I call it "the island". A friend prefers "petit chapeau", which makes it sound almost desirable in his native French. But it isn't desirable, just the sorry remainder of a forelock that was once so thick my barber of 20 years joked he needed shears to hack through it. The same barber now snips charitably at a tuft during a haircut that takes him six minutes.
But hair-llelujah! Seven million British men with failing follicles now have something to blame. PGD2, a pesky protein, has been identified by scientists at the University of Pennsylvania. They found that hair-free areas on men with male pattern baldness had high levels of PGD2. Existing drugs can inhibit the activity of the protein, which could lead to the development of an ointment.

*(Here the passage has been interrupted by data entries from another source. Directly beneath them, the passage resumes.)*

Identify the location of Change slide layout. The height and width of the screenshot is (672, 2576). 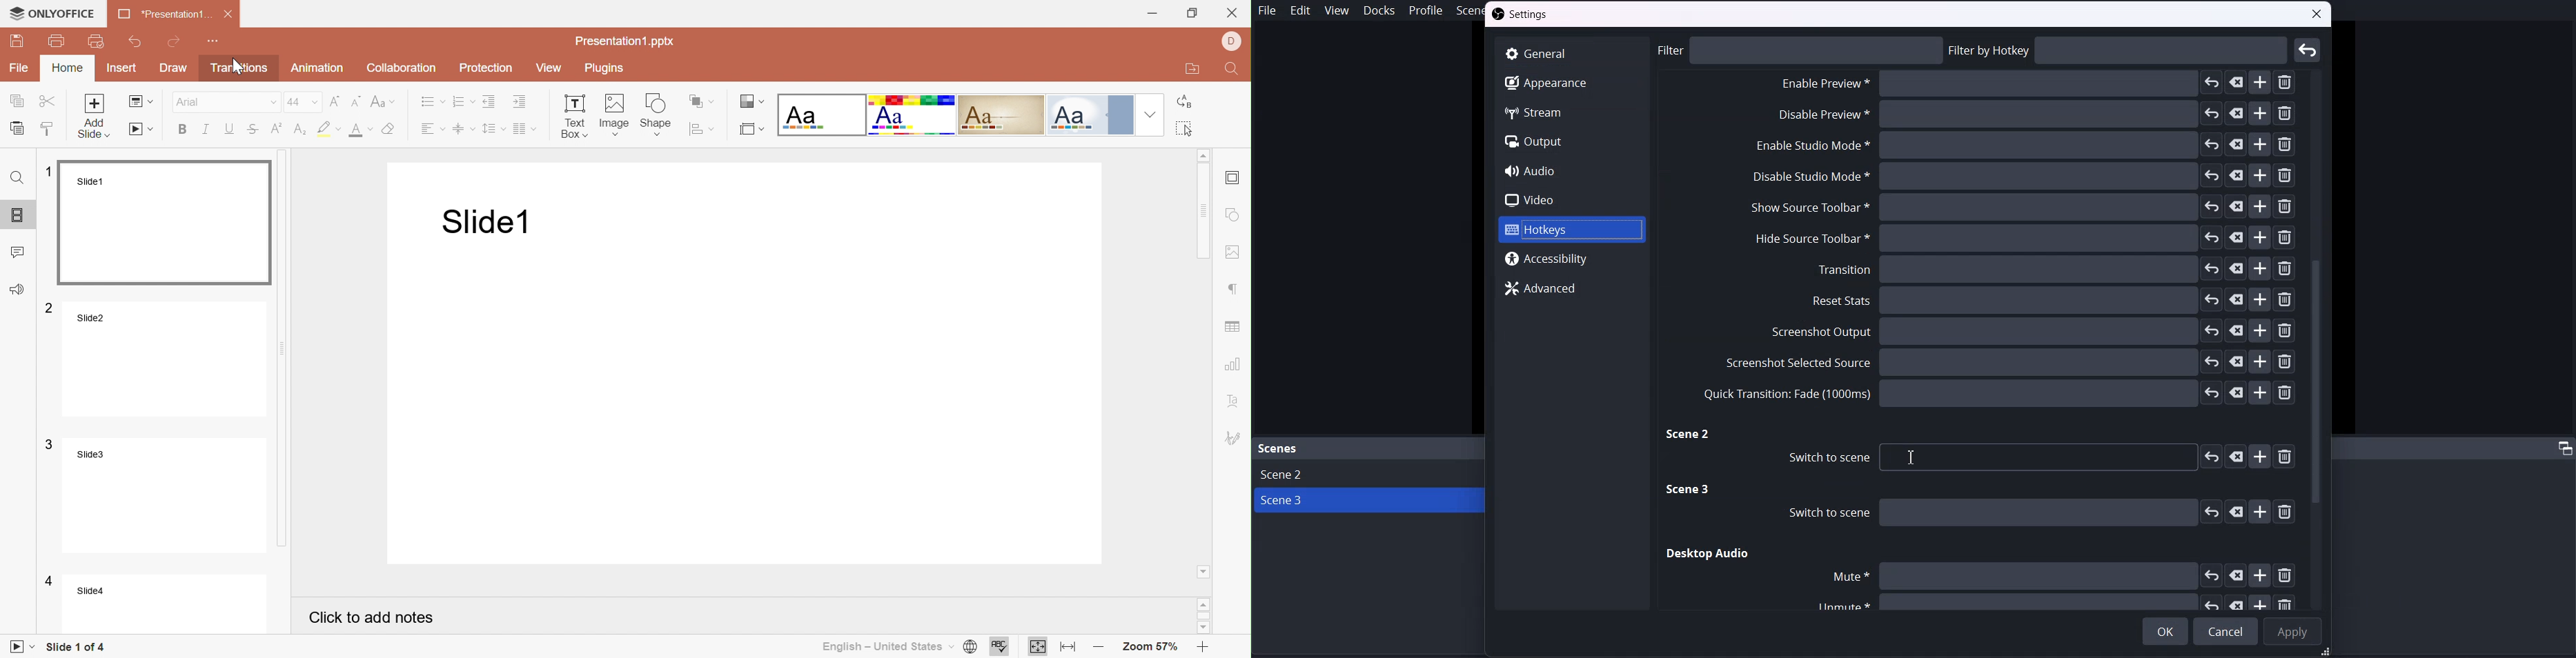
(141, 102).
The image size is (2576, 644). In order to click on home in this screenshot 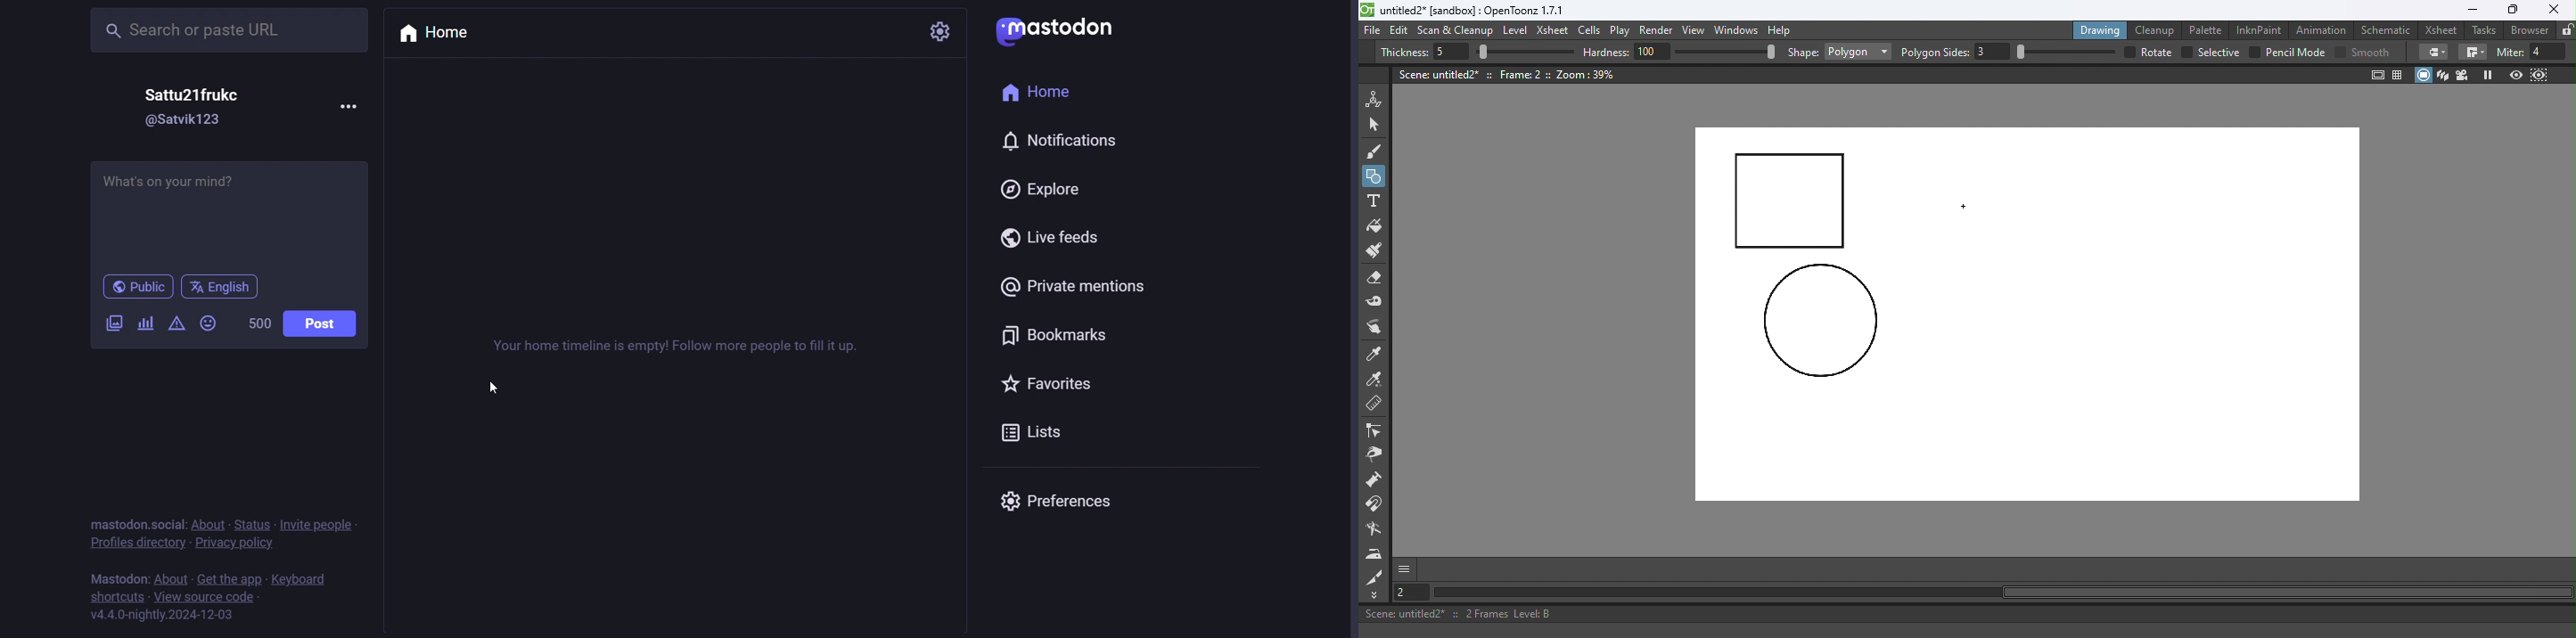, I will do `click(439, 34)`.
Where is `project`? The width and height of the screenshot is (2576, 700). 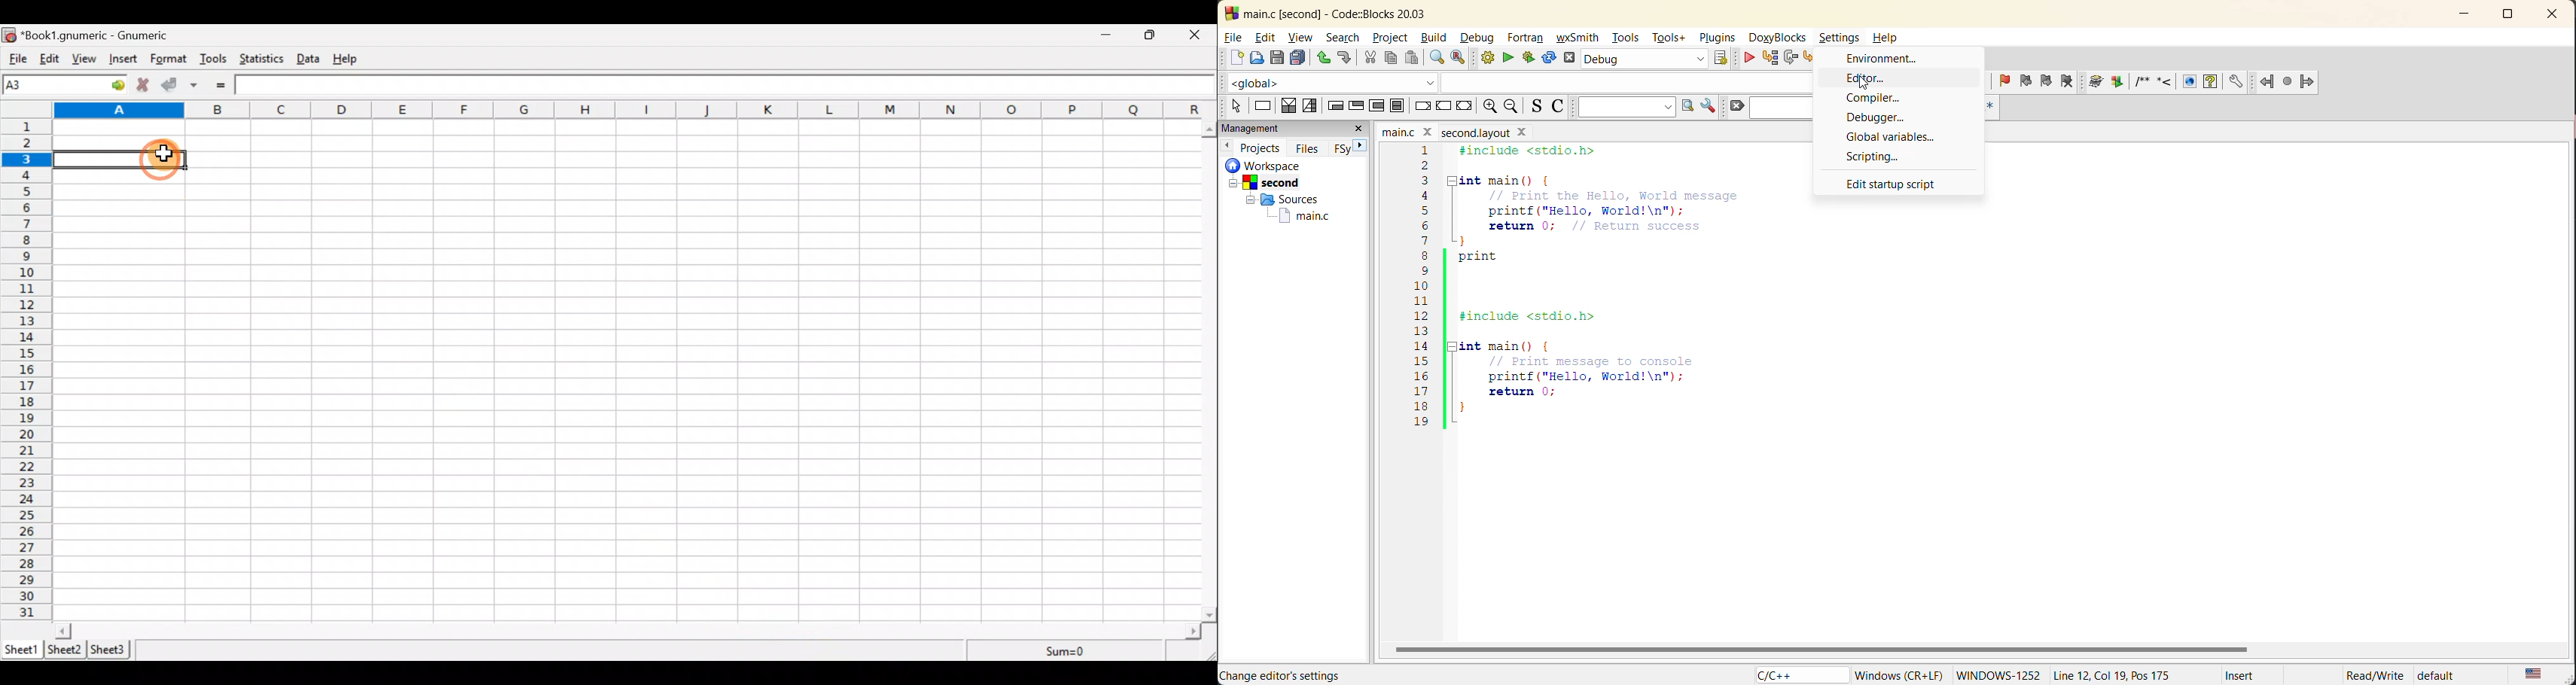 project is located at coordinates (1392, 39).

Sales of balding "cures" doubled last year compared to the previous year at Tesco, while Jason Donovan admitted this week to being the latest celebrity slap-head to have done a "Rooney" and got a transplant. Man's vanity shows no sign of receding but the scientists say any new solution would prevent loss but not re-populate bald patches. To which I say, nah. I wouldn't chose to go bald, but my island is mine and if it wants to drift and diminish like an iceberg in the Caribbean, then let it.
The words "hair" and "ointment" together on a bottle, evoking images of desperate combovers, would be enough to put me off. Do your worst, PGD2 – see if I care.